Light-T2M: A Lightweight and Fast Model for Text-to-motion Generation

Authors:Ling-An Zeng, Guohong Huang, Gaojie Wu, Wei-Shi Zheng

Despite the significant role text-to-motion (T2M) generation plays across various applications, current methods involve a large number of parameters and suffer from slow inference speeds, leading to high usage costs. To address this, we aim to design a lightweight model to reduce usage costs. First, unlike existing works that focus solely on global information modeling, we recognize the importance of local information modeling in the T2M task by reconsidering the intrinsic properties of human motion, leading us to propose a lightweight Local Information Modeling Module. Second, we introduce Mamba to the T2M task, reducing the number of parameters and GPU memory demands, and we have designed a novel Pseudo-bidirectional Scan to replicate the effects of a bidirectional scan without increasing parameter count. Moreover, we propose a novel Adaptive Textual Information Injector that more effectively integrates textual information into the motion during generation.
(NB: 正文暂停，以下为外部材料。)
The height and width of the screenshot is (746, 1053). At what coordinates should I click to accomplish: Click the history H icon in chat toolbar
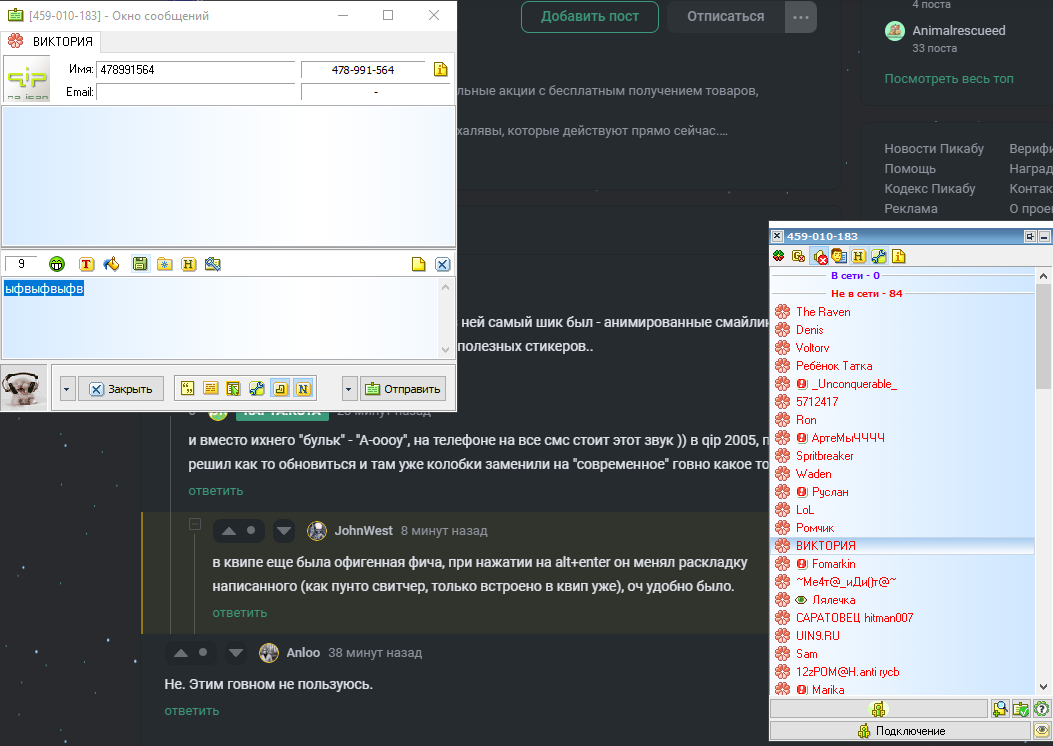point(188,264)
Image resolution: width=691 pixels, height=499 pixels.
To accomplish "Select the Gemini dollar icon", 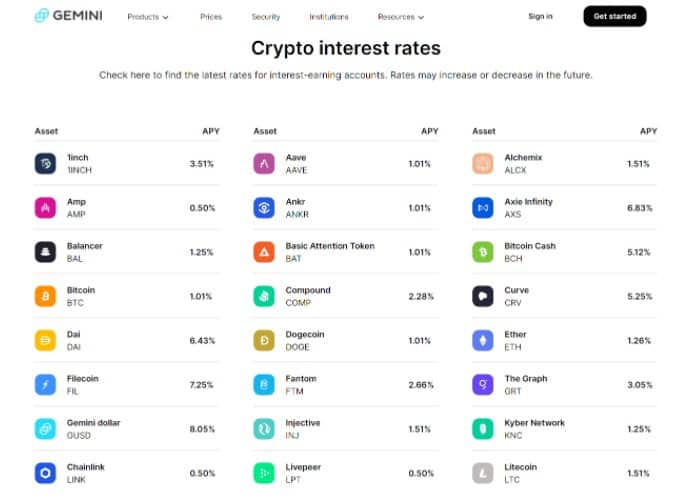I will 45,429.
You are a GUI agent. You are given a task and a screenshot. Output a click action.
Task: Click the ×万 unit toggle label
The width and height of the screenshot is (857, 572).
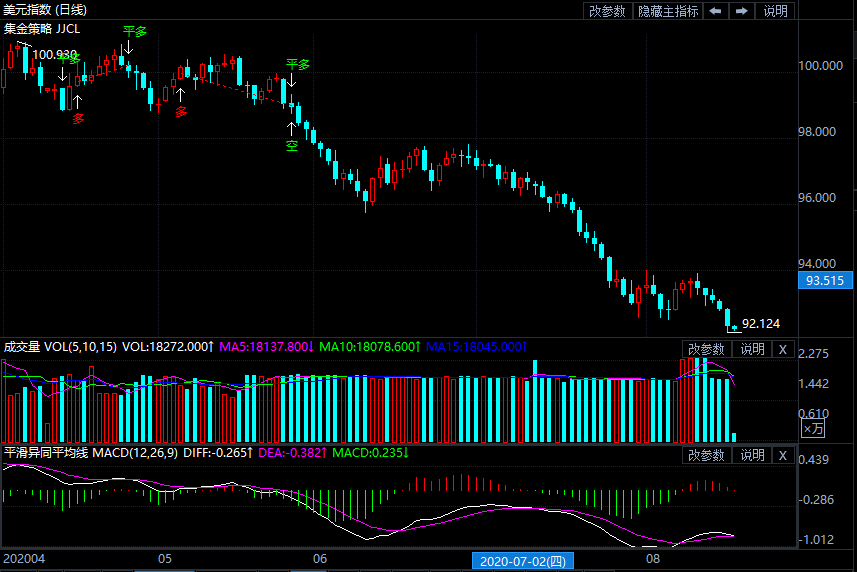(x=814, y=428)
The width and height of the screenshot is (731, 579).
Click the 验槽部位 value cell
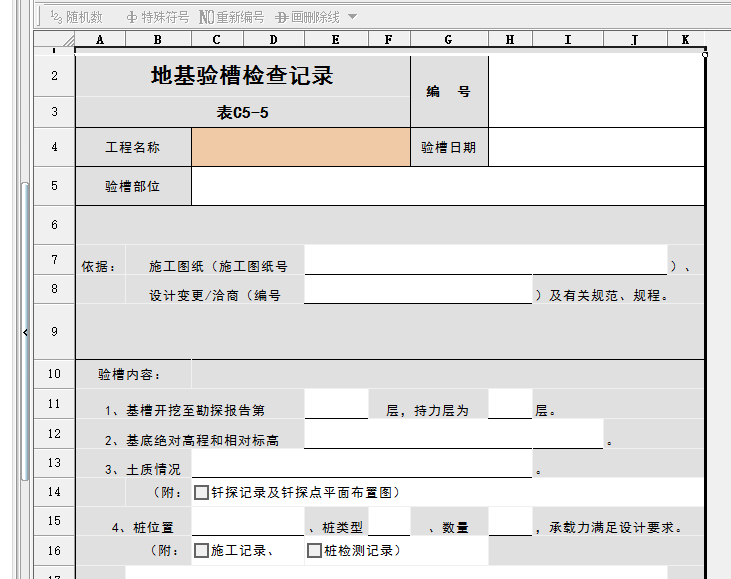[447, 186]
By integrating the aforementioned designs, we propose a lightweight and fast model named Light-T2M. Compared to the state-of-the-art method, MoMask, our Light-T2M model features just 10% of the parameters (4.48M vs 44.85M) and achieves a 16% faster inference time (0.152s vs 0.180s), while surpassing MoMask with an FID of \textbf{0.040} (vs. 0.045) on HumanML3D dataset and 0.161 (vs. 0.228) on KIT-ML dataset. The code is available at https://github.com/qinghuannn/light-t2m.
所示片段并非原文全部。